Tuttavia, come già detto in precedenza, Mosca gode di un rapporto piuttosto privilegiato con Astana, un rapporto consolidato tra passato e presente in virtù dell’appartenenza al blocco sovietico e dall’ Unione Economica Eurasiatica. Oltretutto, se consideriamo l’attuale impegno militare in Ucraina è difficile immaginarsi l’apertura di un ulteriore fronte da parte del Cremlino, a maggior ragione in Kazakistan. Quello che però possiamo immaginarci potrebbe essere sicuramente una maggiore presenza russa attraverso accordi bilaterali e commerciali, investimenti in infrastrutture e nella tecnologia nucleare kazaka.
Cina
Per quanto riguarda la Repubblica Popolare Cinese (RPC) sappiamo che negli ultimi anni si è mossa notevolmente per far fronte al proprio fabbisogno energetico nazionale, motivo per cui ritroviamo investimenti cinesi nel settore dal Medio Oriente all’africa, fino al Sud America.
A differenza della Russia però, la Cina non sembra ancora aver optato per un’azione militare diretta, privilegiando piuttosto l’arma della diplomazia e del soft power, come dimostrato dalla Belt and Road Initiative (BRI) lanciata nel 2013 da Xi Jinping.
Lo stesso Kazakistan grazie alla sua ubicazione geografica strategica ricopre una posizione logistica di primo piano nel progetto della Nuova Via della Seta cinese, come constatato dalla costruzione del porto di scambio di Khorgos situato al confine tra i due Paesi e funzionale al trasporto delle merci dall’estremo Oriente fino al cuore dell’europa.
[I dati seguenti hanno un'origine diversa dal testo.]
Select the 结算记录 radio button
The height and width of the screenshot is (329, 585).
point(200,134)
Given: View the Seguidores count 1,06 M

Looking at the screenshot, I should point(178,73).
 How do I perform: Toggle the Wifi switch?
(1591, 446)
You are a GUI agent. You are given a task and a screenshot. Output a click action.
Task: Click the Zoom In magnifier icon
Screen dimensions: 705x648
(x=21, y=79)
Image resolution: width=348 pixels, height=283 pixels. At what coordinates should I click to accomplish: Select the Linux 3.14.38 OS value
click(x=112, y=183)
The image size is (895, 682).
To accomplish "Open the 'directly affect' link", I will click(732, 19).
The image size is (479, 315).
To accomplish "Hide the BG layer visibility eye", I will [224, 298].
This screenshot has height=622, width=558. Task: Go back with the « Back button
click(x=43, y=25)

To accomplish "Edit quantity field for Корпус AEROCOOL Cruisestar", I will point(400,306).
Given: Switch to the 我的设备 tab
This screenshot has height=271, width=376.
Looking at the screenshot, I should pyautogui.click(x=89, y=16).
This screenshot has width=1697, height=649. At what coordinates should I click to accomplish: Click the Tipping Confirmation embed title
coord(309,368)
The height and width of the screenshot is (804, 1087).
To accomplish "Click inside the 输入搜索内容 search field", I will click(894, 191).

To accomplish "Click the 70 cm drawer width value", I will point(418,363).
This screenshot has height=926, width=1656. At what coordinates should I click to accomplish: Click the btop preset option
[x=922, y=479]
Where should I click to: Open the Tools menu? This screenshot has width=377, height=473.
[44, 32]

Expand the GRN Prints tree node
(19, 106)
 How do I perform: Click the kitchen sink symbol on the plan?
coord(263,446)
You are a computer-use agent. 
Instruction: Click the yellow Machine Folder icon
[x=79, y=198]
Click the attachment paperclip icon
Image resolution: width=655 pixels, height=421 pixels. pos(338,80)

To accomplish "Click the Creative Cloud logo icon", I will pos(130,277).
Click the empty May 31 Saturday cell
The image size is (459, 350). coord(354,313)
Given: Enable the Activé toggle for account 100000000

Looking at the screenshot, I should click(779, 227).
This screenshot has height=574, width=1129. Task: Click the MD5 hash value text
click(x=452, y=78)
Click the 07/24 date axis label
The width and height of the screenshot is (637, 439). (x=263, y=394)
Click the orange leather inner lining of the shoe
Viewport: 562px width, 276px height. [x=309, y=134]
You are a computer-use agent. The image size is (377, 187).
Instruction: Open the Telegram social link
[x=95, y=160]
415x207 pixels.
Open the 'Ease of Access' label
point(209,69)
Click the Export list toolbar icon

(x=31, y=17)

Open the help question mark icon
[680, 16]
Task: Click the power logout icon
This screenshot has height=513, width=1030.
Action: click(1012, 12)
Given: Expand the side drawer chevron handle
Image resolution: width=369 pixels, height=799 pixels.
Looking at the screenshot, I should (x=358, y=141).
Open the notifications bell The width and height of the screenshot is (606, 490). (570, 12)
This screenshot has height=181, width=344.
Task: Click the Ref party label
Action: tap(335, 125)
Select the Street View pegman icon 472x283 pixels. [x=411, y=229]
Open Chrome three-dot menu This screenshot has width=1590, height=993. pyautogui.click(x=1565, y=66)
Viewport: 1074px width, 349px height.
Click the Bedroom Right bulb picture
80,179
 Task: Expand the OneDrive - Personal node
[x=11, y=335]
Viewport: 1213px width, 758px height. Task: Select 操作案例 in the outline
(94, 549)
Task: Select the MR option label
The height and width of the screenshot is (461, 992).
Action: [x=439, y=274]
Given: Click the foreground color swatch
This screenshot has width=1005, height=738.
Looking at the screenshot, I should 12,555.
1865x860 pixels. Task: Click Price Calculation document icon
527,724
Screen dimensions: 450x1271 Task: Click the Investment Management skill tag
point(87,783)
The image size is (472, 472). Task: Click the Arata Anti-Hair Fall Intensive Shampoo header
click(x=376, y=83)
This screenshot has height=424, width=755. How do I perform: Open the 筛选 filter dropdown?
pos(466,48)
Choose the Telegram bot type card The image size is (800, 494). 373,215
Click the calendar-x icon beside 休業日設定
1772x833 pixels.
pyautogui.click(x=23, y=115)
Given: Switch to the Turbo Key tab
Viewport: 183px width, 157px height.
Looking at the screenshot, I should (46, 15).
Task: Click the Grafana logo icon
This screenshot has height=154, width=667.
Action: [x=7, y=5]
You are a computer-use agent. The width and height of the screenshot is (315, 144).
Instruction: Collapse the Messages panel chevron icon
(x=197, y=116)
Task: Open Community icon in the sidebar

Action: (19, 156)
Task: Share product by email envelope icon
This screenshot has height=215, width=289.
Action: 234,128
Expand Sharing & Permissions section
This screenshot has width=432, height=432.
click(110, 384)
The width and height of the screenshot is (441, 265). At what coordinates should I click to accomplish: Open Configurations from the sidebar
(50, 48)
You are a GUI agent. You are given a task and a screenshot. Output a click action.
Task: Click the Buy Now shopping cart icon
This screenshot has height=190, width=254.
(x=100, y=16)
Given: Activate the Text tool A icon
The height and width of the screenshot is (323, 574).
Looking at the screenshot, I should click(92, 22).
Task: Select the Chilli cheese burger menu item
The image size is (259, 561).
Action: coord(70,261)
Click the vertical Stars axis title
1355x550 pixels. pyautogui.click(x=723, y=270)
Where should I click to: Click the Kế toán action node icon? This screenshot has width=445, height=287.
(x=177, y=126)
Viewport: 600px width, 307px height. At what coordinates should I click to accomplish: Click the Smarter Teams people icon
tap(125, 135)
Inoltre, Pechino ha storicamente contemplato interventi militari solo per questioni inerenti alla propria integrità territoriale, come nel caso della Guerra di Corea o per gli scontri di confine contro India e Russia.
Questo perché la RPC si è da sempre fatta portatrice del rispetto dei Cinque Principi della Coesistenza Pacifica, motivo per cui è difficile immaginarsi un intervento militare della RPC contro un partner così importante come Astana.
Anche in questo, quindi, una maggiore presenza cinese sul territorio kazako potrebbe sicuramente tradursi in politiche di soft power attraverso investimenti e accordi di carattere diplomatico con nuove aperture commerciali.
Scenari Previsionali
Le dichiarazioni di Trump su Canada e Groenlandia qualora trovassero un riscontro pratico potrebbero tradursi in una legittimazione a livello internazionale della classica legge del più forte, dove il pesce più grande mangia quello più piccolo.
Di fatto se gli USA riuscissero nel proprio intento assesterebbero un duro colpo nei confronti del diritto internazionale e della sicurezza globale, con altri Paesi che si sentirebbero così legittimati a seguire lo stesso modus operandi attuato da Washington.
Con riguardo a un paese così ricco di risorse naturali come il Kazakistan c’è quindi da capire come gli eventuali sviluppi futuri sul fronte energetico e delle rinnovabili determineranno i reali bisogni nazionali dei due grandi vicini di Astana, ossia Russia e RPC. Sicuramente, un tassello fondamentale su queste considerazioni sarà giocato perciò dagli esiti del conflitto in Ucraina e dalla riuscita della Nuova Via della Seta.